Research Talk: Anomaly Detection with Relevance Feedback

April 14, 2010

1:30pm-2:30pm

Halligan 127

Speaker: Saeed Majidi

Host:

Abstract

Anomaly or outlier detection seeks to detect patterns in a given data set that do not conform to expected behavior. For the majority of both supervised and unsupervised anomaly detection methods, points are ranked with respect to an anomaly score that is based on a distance measure defined over the features describing each instance in the dataset. The domain expert can then examine this ranked list of anomalies. A potential flaw in these approaches is that existing methods weight all features equally in computing the score for each data point.
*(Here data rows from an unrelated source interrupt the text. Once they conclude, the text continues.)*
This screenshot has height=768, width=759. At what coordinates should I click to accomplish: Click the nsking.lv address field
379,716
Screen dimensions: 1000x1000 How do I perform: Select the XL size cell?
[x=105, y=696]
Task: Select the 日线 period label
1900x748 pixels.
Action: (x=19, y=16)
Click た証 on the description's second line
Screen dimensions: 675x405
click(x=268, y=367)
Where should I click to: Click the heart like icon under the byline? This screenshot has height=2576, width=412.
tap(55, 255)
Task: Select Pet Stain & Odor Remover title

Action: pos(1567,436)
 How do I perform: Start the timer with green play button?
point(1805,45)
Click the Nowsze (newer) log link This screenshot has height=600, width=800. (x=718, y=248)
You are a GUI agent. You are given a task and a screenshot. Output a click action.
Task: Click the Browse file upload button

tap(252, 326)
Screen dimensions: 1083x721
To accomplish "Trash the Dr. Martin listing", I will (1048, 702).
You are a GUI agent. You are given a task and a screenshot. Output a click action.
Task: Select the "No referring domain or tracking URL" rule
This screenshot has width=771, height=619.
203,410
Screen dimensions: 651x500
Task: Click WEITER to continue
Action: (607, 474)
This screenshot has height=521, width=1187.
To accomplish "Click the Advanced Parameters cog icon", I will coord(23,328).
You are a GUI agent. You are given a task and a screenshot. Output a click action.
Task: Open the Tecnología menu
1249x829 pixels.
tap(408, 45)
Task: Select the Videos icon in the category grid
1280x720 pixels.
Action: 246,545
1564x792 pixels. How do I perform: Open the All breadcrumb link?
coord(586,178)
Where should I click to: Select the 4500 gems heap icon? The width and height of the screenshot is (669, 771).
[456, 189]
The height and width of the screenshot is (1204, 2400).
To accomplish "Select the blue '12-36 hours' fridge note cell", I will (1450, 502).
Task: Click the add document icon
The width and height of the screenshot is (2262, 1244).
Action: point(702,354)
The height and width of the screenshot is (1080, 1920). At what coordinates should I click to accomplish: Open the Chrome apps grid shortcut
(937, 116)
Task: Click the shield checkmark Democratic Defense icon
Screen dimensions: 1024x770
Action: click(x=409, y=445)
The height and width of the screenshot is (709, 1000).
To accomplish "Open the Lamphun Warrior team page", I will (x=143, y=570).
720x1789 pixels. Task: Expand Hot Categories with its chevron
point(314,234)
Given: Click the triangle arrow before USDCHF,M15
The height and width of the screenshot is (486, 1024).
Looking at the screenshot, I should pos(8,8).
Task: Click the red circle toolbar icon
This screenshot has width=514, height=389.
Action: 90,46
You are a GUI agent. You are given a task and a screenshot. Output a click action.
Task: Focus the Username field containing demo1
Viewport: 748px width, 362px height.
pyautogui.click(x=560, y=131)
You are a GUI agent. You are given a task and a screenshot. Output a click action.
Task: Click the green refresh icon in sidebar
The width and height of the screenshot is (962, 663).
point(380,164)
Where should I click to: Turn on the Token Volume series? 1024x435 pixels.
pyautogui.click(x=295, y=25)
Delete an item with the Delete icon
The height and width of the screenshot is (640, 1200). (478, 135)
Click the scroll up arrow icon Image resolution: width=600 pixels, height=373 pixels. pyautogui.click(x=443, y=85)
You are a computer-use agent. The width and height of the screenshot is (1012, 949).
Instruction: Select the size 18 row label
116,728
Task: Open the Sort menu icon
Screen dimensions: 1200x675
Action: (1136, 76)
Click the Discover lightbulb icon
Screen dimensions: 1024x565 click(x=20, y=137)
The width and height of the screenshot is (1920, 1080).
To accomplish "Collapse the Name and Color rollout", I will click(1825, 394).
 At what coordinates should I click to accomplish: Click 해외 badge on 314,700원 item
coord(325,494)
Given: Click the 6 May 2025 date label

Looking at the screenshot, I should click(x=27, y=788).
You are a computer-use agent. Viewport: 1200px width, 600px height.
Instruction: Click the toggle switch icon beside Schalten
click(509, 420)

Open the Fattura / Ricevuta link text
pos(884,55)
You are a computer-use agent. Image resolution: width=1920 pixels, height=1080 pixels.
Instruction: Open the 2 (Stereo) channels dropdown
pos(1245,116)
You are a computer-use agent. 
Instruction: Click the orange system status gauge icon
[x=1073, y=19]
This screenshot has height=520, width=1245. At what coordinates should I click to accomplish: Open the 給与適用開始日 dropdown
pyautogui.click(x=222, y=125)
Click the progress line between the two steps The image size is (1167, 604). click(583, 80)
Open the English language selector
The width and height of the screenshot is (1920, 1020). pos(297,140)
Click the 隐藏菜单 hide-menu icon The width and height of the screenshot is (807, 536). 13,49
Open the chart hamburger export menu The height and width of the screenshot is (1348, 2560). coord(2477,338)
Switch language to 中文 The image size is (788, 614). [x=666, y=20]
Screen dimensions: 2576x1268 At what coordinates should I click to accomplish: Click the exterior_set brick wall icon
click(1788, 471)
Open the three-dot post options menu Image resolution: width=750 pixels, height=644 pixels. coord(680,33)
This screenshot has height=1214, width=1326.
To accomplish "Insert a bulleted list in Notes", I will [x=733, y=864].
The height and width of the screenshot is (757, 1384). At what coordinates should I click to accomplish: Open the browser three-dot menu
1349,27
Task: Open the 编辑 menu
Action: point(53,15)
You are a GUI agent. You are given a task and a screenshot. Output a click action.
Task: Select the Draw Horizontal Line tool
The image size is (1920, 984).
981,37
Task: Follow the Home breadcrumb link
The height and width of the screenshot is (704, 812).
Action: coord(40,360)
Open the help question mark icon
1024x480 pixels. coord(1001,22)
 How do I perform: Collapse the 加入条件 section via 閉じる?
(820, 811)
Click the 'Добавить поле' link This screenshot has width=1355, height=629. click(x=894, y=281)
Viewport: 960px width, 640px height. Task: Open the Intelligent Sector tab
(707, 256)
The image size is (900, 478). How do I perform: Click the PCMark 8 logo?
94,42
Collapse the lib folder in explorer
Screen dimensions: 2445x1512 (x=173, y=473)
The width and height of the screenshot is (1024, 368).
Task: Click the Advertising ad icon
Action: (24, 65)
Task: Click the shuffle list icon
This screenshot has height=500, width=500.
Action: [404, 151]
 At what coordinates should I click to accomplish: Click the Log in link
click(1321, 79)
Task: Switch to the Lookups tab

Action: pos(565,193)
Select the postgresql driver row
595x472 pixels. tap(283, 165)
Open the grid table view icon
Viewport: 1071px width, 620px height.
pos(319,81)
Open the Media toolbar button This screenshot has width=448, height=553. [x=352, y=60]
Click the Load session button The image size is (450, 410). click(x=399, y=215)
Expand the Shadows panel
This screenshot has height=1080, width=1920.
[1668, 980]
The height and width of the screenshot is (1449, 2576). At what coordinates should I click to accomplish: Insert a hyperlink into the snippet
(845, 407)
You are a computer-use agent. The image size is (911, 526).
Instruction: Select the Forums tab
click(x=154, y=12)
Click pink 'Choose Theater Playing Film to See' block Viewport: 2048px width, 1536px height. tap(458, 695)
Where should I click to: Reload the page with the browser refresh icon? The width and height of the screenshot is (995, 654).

But this has a significant drawback: a data point may only be anomalous in some of the features but the normal features will dominate the distance calculation. In this talk we present a method that takes relevance feedback from the expert in order to determine a set of weights on the features for the distance metric. Specifically, at each iteration, we use an active learning approach to choose and present K points to the expert, she then indicates whether or not they are “interesting” anomalies. From this feedback our method recalculates the weights for the features with the goal of ensuring that more anomalous points appear higher in the ranking on the next iteration. Our research is motivated by the problem of finding anomalous objects in astronomy photometric time series and we show preliminary results of our method on this dataset.